Lo que sigue lo recuerdo como se recuerda en las películas, mediante la pura e ingrata imagen. Recuerdo, o creo recordar, la forma medida y pausada con la que, negando la esperada violencia, su rostro pareció levantarse muy despacio del papel. Sus ojos tenían el tinte vidrioso que ganan ciertos rostros al ser fotografiados digitalmente. Una mirada terriblemente vacía pero no por eso profunda, unos ojos que simplemente se negaban a ser algo más que ojos, mera superficie sin profundidad y mucho menos abismo. Desde ese vacío sin abismo escuché la respuesta que aún hoy, con los cuadernos tirados sobre la mesa, me parece terriblemente pertinente:
¿Y a ti qué te importa?
Aún hoy, pasadas las cuatro, la pregunta parece ser ésa: ¿Y a ti qué te importa?
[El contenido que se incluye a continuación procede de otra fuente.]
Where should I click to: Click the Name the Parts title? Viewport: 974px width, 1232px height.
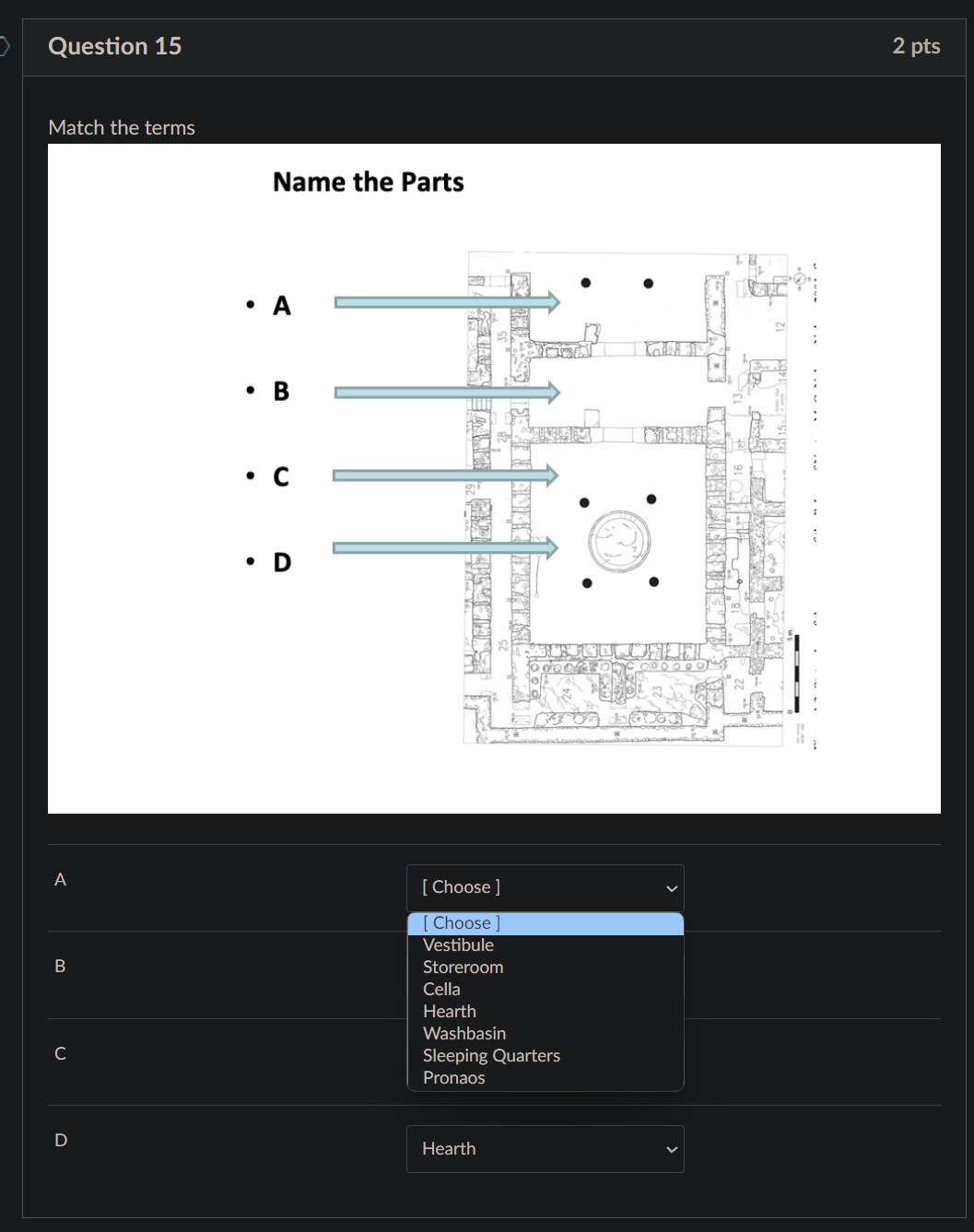coord(367,182)
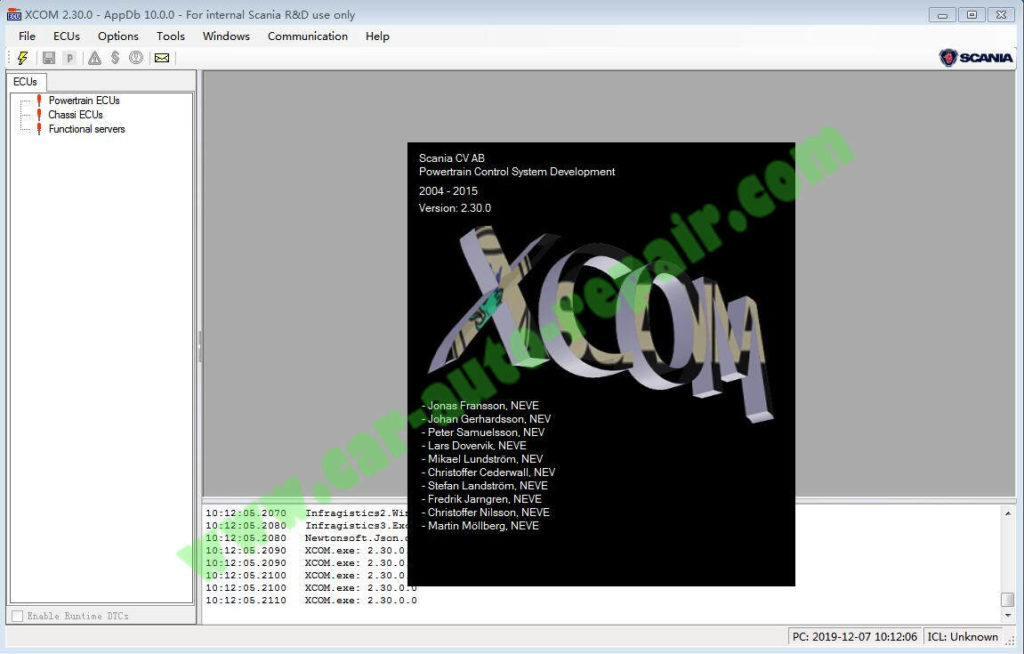The height and width of the screenshot is (654, 1024).
Task: Click the lightning bolt connect icon
Action: tap(21, 57)
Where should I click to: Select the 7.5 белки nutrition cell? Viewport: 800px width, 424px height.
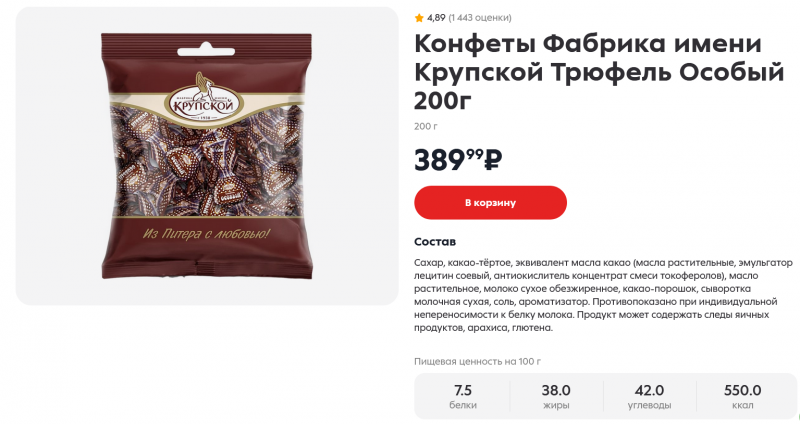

La pregunta siempre es ésa: ¿Por qué decidimos involucrarnos con ciertas vidas y no con otras, por qué en media noche alguien decide rememorar una historia y no otras? Recuerdo que aquella noche no llegué, o no creí necesario llegar a pronunciar una respuesta. Simplemente me disculpé como si de una imprudencia se tratase, guardé la libreta de apuntes y al salir creí revivir una escena pasada: en las afueras de un bar cercano, dos muchachos se enredaban a puños.